§ EXTRACTED MATERIAL:
+ + + + +
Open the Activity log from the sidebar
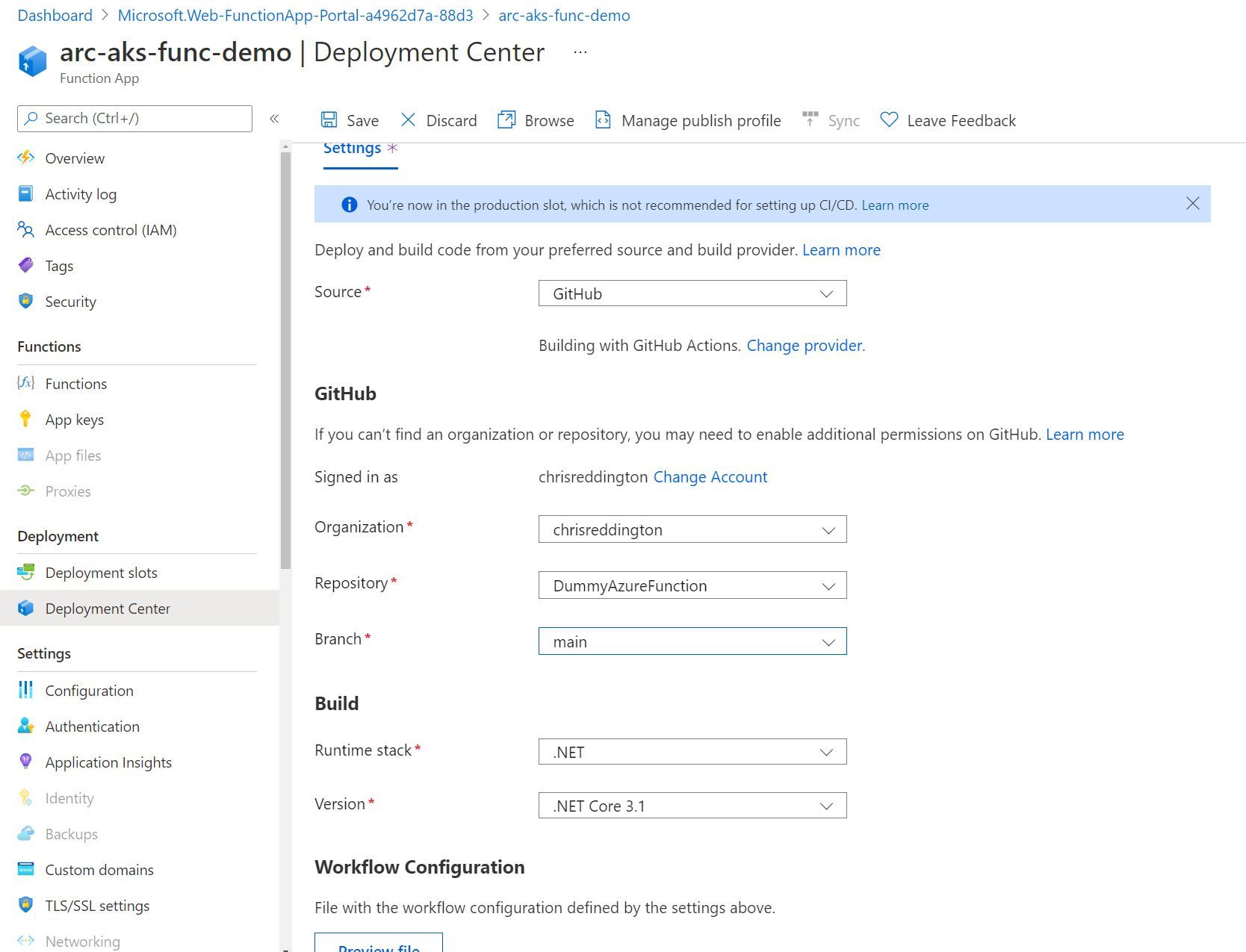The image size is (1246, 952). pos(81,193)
+ + + + +
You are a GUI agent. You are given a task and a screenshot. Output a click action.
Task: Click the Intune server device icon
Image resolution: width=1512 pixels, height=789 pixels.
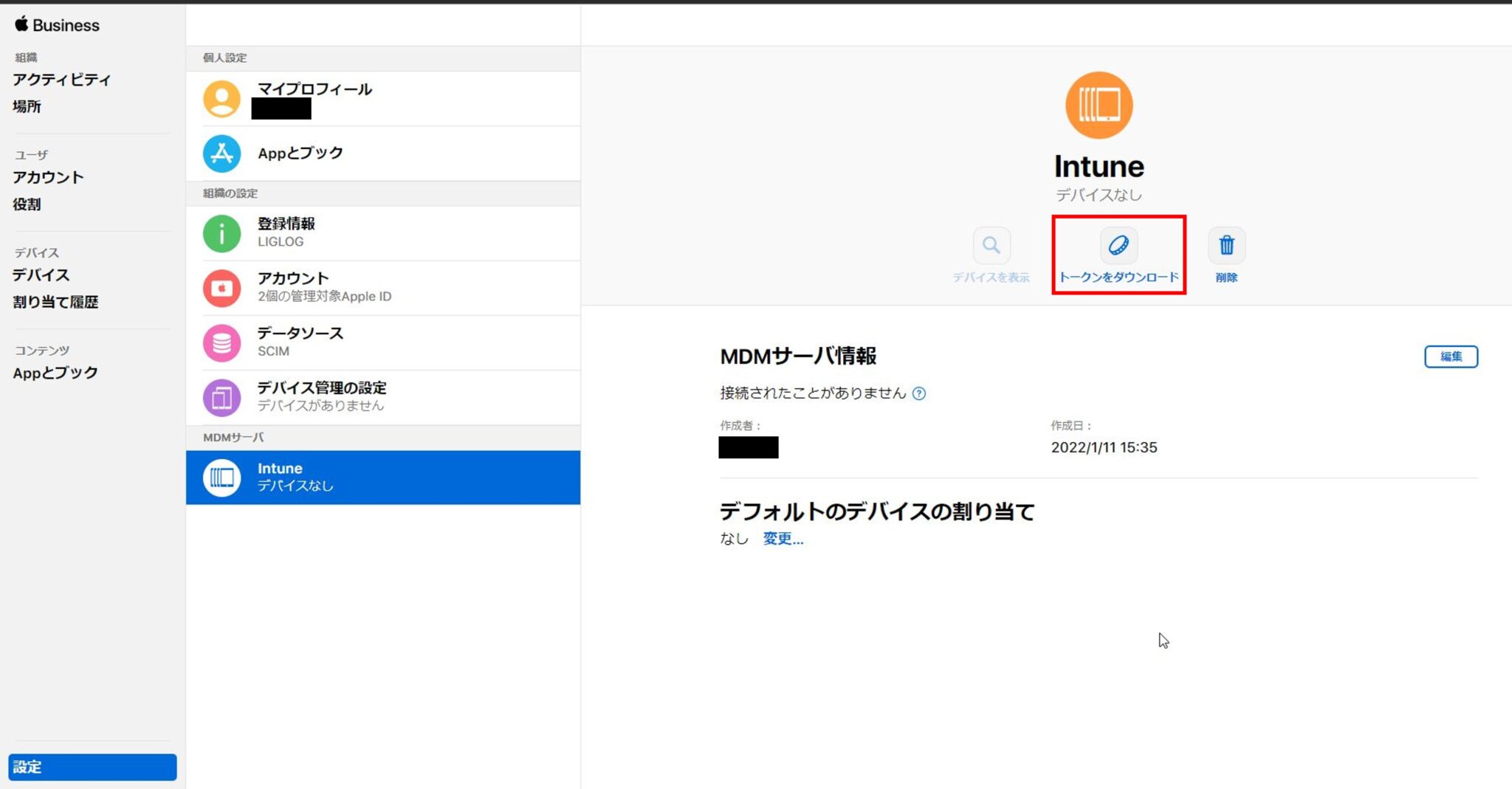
+ + + + +
§ ASSIGNMENT:
Copy back the listing above exactly, but only from the line with "You are a GUI" through the line with "Image resolution: width=1512", both ends included.

§ RESULT FOR THIS EXERCISE:
You are a GUI agent. You are given a task and a screenshot. Output a click action.
Task: Click the Intune server device icon
Image resolution: width=1512 pixels, height=789 pixels.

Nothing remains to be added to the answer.